## BRIEF
Repeat the stretch of entries below from the line with "You are a computer-use agent." through the line with "Instruction: Navigate to". Include both ends and add nothing.

[[ DATA FOR THE TASK open ]]

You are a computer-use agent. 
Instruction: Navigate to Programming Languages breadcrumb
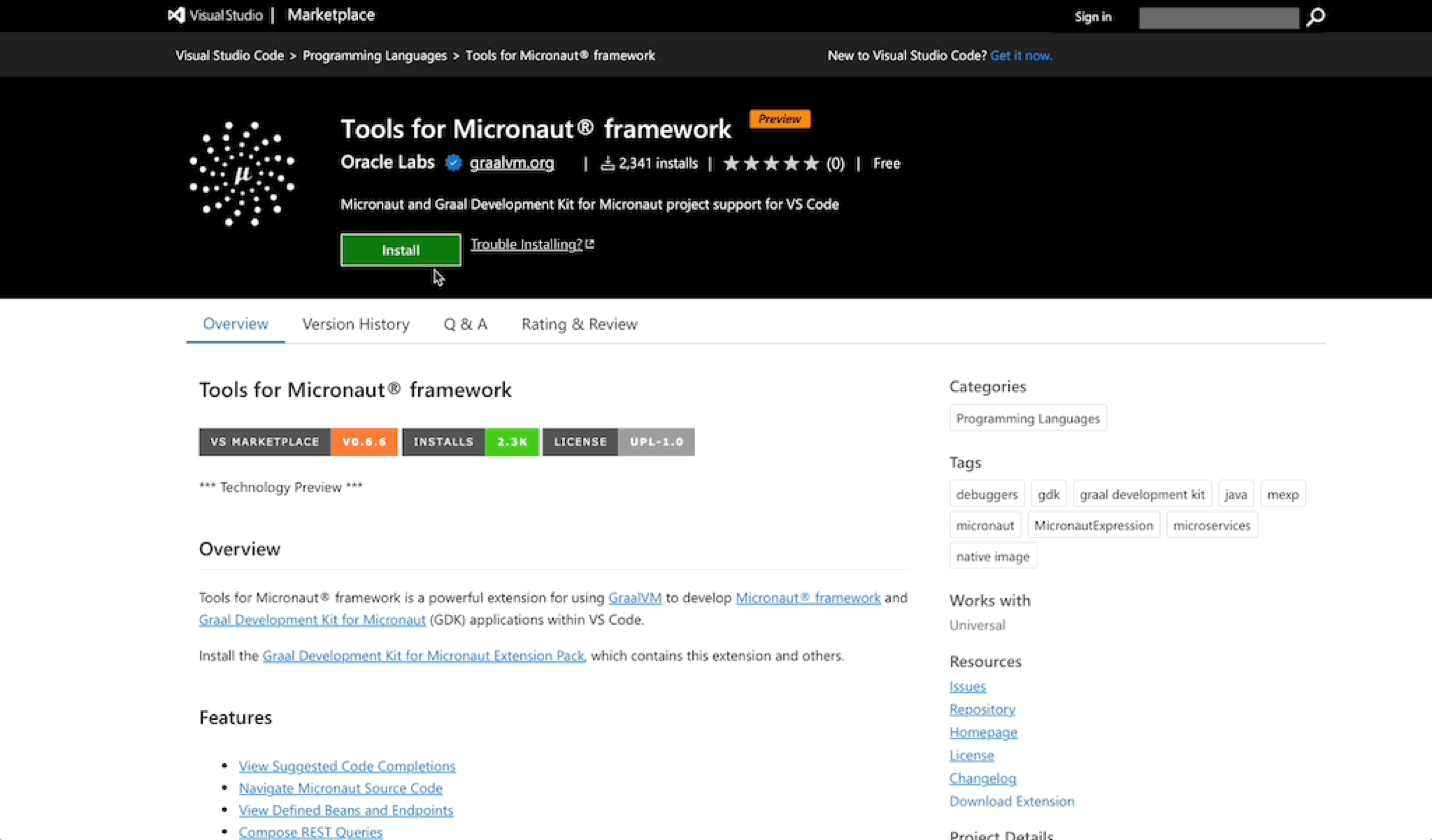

[[ DATA FOR THE TASK closed ]]
[[ DATA FOR THE TASK open ]]

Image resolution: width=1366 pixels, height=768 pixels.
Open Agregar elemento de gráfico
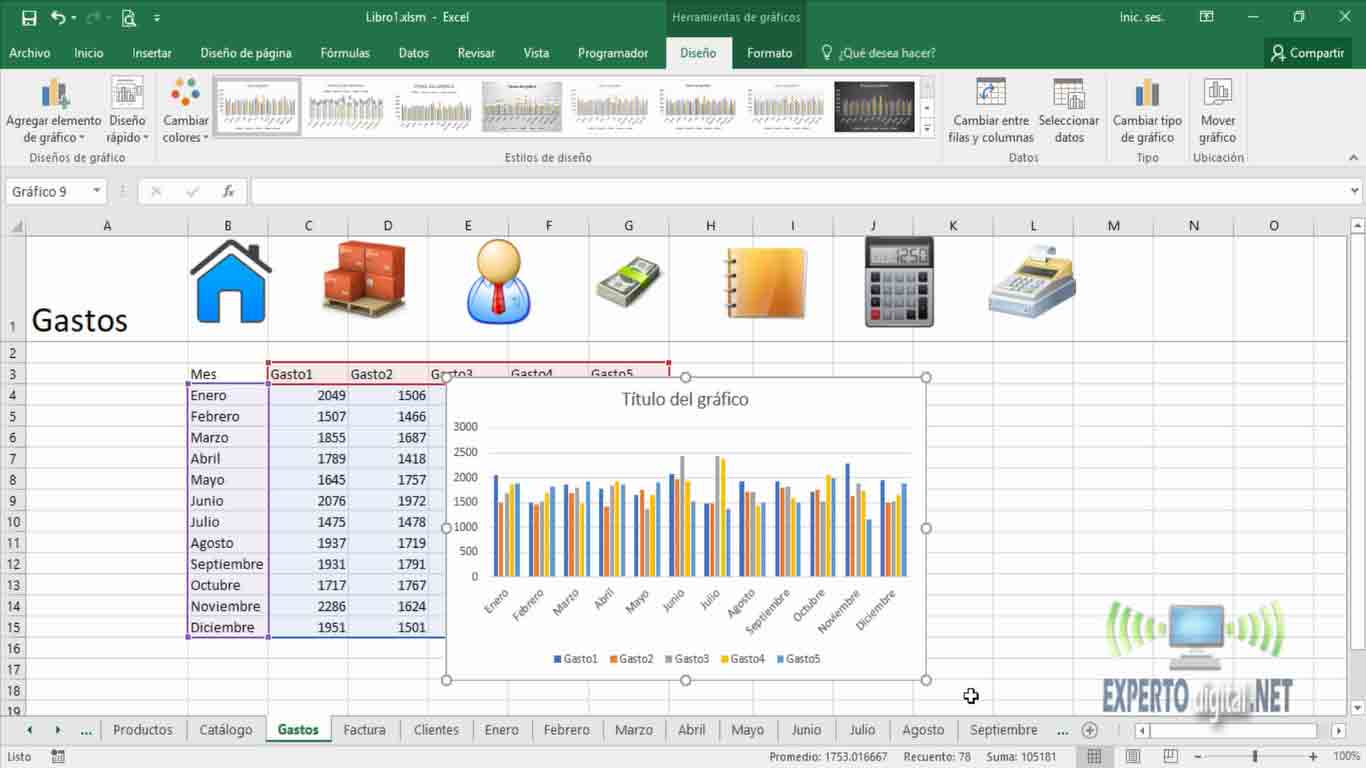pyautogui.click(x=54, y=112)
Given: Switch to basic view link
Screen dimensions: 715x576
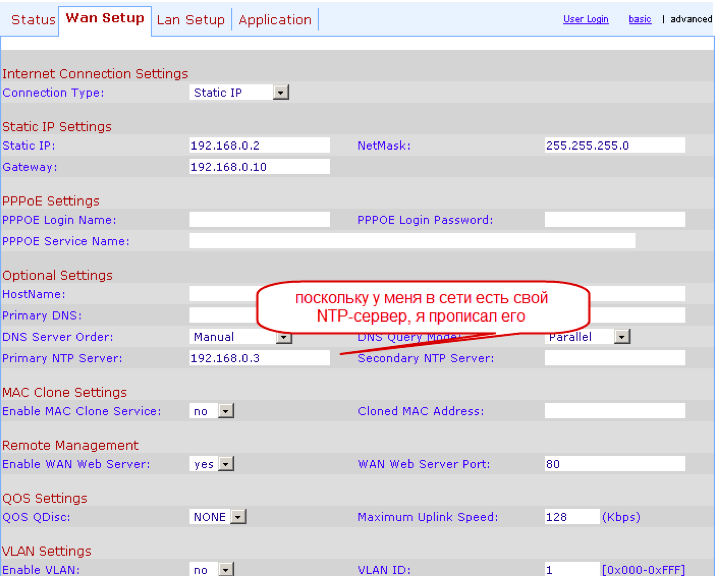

[[ DATA FOR THE TASK closed ]]

## SOLUTION FOR THIS EXERCISE
You are a computer-use agent. 
Instruction: Navigate to Programming Languages breadcrumb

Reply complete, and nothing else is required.